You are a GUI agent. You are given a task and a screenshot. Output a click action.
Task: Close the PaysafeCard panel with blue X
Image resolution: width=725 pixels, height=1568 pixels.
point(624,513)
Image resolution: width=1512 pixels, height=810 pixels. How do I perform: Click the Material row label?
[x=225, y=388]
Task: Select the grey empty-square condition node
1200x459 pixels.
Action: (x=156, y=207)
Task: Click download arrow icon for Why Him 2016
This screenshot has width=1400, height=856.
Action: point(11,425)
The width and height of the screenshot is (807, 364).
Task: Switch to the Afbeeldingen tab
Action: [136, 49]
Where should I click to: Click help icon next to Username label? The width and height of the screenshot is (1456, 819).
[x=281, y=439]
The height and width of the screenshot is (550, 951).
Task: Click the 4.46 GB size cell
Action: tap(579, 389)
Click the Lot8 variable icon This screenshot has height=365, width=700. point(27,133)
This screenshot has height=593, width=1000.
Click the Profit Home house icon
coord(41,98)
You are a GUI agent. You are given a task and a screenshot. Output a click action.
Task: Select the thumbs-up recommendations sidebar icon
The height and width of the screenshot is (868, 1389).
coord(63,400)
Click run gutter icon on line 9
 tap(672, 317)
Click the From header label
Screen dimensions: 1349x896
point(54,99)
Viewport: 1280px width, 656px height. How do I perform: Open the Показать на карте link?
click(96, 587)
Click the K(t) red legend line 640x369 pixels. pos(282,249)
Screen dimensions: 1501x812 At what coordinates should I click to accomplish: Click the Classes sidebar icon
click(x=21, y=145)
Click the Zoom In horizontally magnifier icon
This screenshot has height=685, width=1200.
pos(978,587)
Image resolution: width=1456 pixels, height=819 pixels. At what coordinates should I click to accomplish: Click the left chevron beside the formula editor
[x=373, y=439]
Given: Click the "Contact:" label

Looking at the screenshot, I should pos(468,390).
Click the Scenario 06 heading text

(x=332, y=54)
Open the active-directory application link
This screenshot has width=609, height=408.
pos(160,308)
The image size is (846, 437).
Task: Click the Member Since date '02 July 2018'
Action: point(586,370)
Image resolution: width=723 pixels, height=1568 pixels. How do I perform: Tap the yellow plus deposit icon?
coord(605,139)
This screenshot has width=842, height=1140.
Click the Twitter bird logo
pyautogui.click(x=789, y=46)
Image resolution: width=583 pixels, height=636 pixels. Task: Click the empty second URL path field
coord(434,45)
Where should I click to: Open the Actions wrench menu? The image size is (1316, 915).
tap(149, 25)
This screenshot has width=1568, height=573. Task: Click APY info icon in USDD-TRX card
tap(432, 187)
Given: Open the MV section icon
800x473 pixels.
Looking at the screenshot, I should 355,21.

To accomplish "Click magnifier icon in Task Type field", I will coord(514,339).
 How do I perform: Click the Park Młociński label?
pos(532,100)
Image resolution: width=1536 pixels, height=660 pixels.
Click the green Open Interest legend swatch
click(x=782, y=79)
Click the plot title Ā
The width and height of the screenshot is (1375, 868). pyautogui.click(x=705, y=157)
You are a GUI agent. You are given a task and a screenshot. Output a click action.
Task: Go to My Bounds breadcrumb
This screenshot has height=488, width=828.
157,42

+ + + + +

Please copy all of the records above line for line, with no changes.

[ANSWER TO THIS EXERCISE]
You are a GUI agent. You are given a task and a screenshot. Output a click action.
Task: Close the PaysafeCard panel with blue X
Image resolution: width=725 pixels, height=1568 pixels.
point(624,513)
Image resolution: width=1512 pixels, height=810 pixels. How do I perform: Click the Material row label?
[x=225, y=388]
Task: Select the grey empty-square condition node
1200x459 pixels.
Action: (x=156, y=207)
Task: Click download arrow icon for Why Him 2016
This screenshot has width=1400, height=856.
Action: point(11,425)
The width and height of the screenshot is (807, 364).
Task: Switch to the Afbeeldingen tab
Action: [136, 49]
Where should I click to: Click help icon next to Username label? The width and height of the screenshot is (1456, 819).
[x=281, y=439]
The height and width of the screenshot is (550, 951).
Task: Click the 4.46 GB size cell
Action: tap(579, 389)
Click the Lot8 variable icon This screenshot has height=365, width=700. point(27,133)
This screenshot has height=593, width=1000.
Click the Profit Home house icon
coord(41,98)
You are a GUI agent. You are given a task and a screenshot. Output a click action.
Task: Select the thumbs-up recommendations sidebar icon
The height and width of the screenshot is (868, 1389).
coord(63,400)
Click run gutter icon on line 9
 tap(672, 317)
Click the From header label
Screen dimensions: 1349x896
point(54,99)
Viewport: 1280px width, 656px height. How do I perform: Open the Показать на карте link?
click(96, 587)
Click the K(t) red legend line 640x369 pixels. pos(282,249)
Screen dimensions: 1501x812 At what coordinates should I click to accomplish: Click the Classes sidebar icon
click(x=21, y=145)
Click the Zoom In horizontally magnifier icon
This screenshot has height=685, width=1200.
pos(978,587)
Image resolution: width=1456 pixels, height=819 pixels. At what coordinates should I click to accomplish: Click the left chevron beside the formula editor
[x=373, y=439]
Given: Click the "Contact:" label

Looking at the screenshot, I should pos(468,390).
Click the Scenario 06 heading text

(x=332, y=54)
Open the active-directory application link
This screenshot has width=609, height=408.
pos(160,308)
The image size is (846, 437).
Task: Click the Member Since date '02 July 2018'
Action: point(586,370)
Image resolution: width=723 pixels, height=1568 pixels. How do I perform: Tap the yellow plus deposit icon?
coord(605,139)
This screenshot has width=842, height=1140.
Click the Twitter bird logo
pyautogui.click(x=789, y=46)
Image resolution: width=583 pixels, height=636 pixels. Task: Click the empty second URL path field
coord(434,45)
Where should I click to: Open the Actions wrench menu? The image size is (1316, 915).
tap(149, 25)
This screenshot has width=1568, height=573. Task: Click APY info icon in USDD-TRX card
tap(432, 187)
Given: Open the MV section icon
800x473 pixels.
Looking at the screenshot, I should 355,21.

To accomplish "Click magnifier icon in Task Type field", I will coord(514,339).
 How do I perform: Click the Park Młociński label?
pos(532,100)
Image resolution: width=1536 pixels, height=660 pixels.
Click the green Open Interest legend swatch
click(x=782, y=79)
Click the plot title Ā
The width and height of the screenshot is (1375, 868). pyautogui.click(x=705, y=157)
You are a GUI agent. You are given a task and a screenshot. Output a click action.
Task: Go to My Bounds breadcrumb
This screenshot has height=488, width=828.
157,42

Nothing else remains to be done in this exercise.